Ibunya selalu bilang pamannya ini tidak terlalu menyukai ibu Yuki dan selalu menatap tajam, tapi Yuki tidak pernah melihat tatapa menusuk darinya, atau ia saja yang tidak peka? Tapi ia yakin ia memang tidak pernah mendapat tatapan tajam, Yuki selalu berfikir ya tatapan pamannya memang begitu, jadi mungkin itu memang hanya perasaan ibunya saja?
Ntah lah.
Malam harinya saat makan malam ibunya menegurnya.
"Yuki... tentang les piano, apa nggak kamu fikirin lagi? Mama nggak enak sama paman bibi mu" ibunya menatap putrinya dengan wajah cemas.
"kenapa emang?" tanya Yuri mendengar pembicaraan adik dan ibunya.
"itu, Yuki mau les piano, tapi yang biayain paman mu yang di depan itu" ibunya menjawab pertanyaan putranya.
"kenapa nggak? Mereka juga nggak keberatan, mereka juga yang nawarin, kenapa nggak? Kita juga nggak bisa bayar les kan? Jadi nggak apa" sesekali memanfaatkan orang bukan hal buruk, Yuki hanya bisa melanjutkannya dalam hati.

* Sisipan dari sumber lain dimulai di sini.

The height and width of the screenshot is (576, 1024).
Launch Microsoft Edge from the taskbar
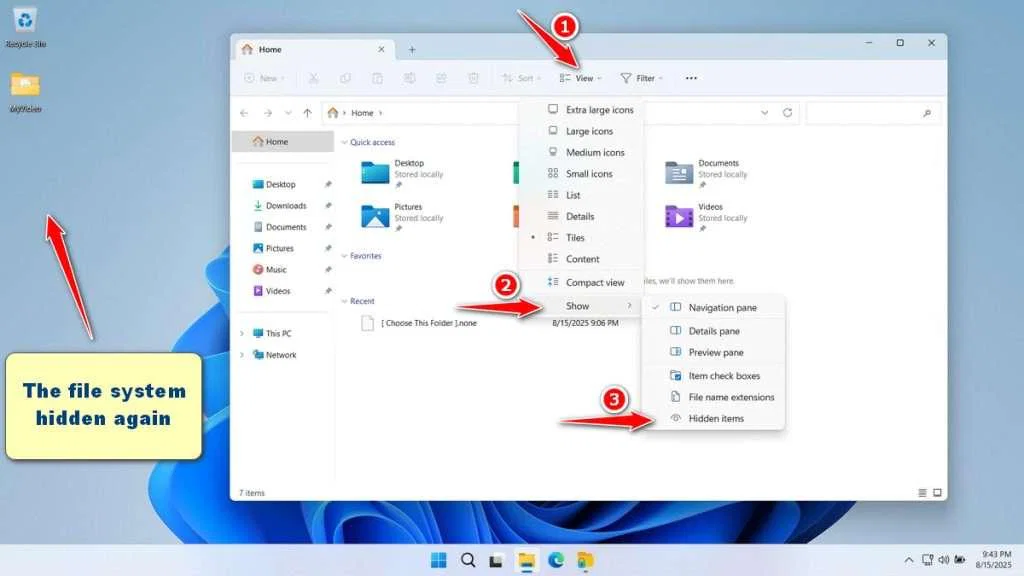click(557, 561)
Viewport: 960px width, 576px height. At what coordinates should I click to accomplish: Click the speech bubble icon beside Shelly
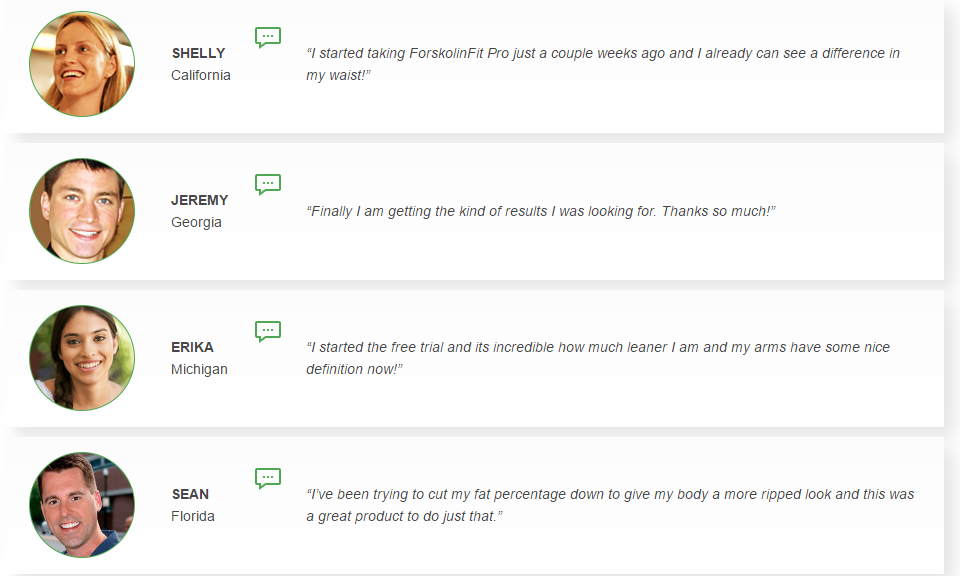(268, 37)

"..." ibunya hanya menatap putrinya, tatapan cemas namun juga observatif. Yuki tau ibunya ini sedang merasa aneh dengan sifatnya, tapi nanti juga lama-lama rasa aneh itu menghilang dan akan berfikir sifat aslinya memang seperti ini.
Apalagi ia memang akan semakin dewasa kedepannya.
Seusai makan, Yuki dan Yuri di minta untuk belajar di bawah bimbingan ibunya lagi, Yuki hanya mengerjakan tugasnya yang membosankan itu dan kembali mencoba hafalan perkaliannya.
Tidak buruk, ternyata otaknya masih bisa berfungsi dengan baik sama dengan umurnya, itu artinya ini sesuatu yang sangat bagus.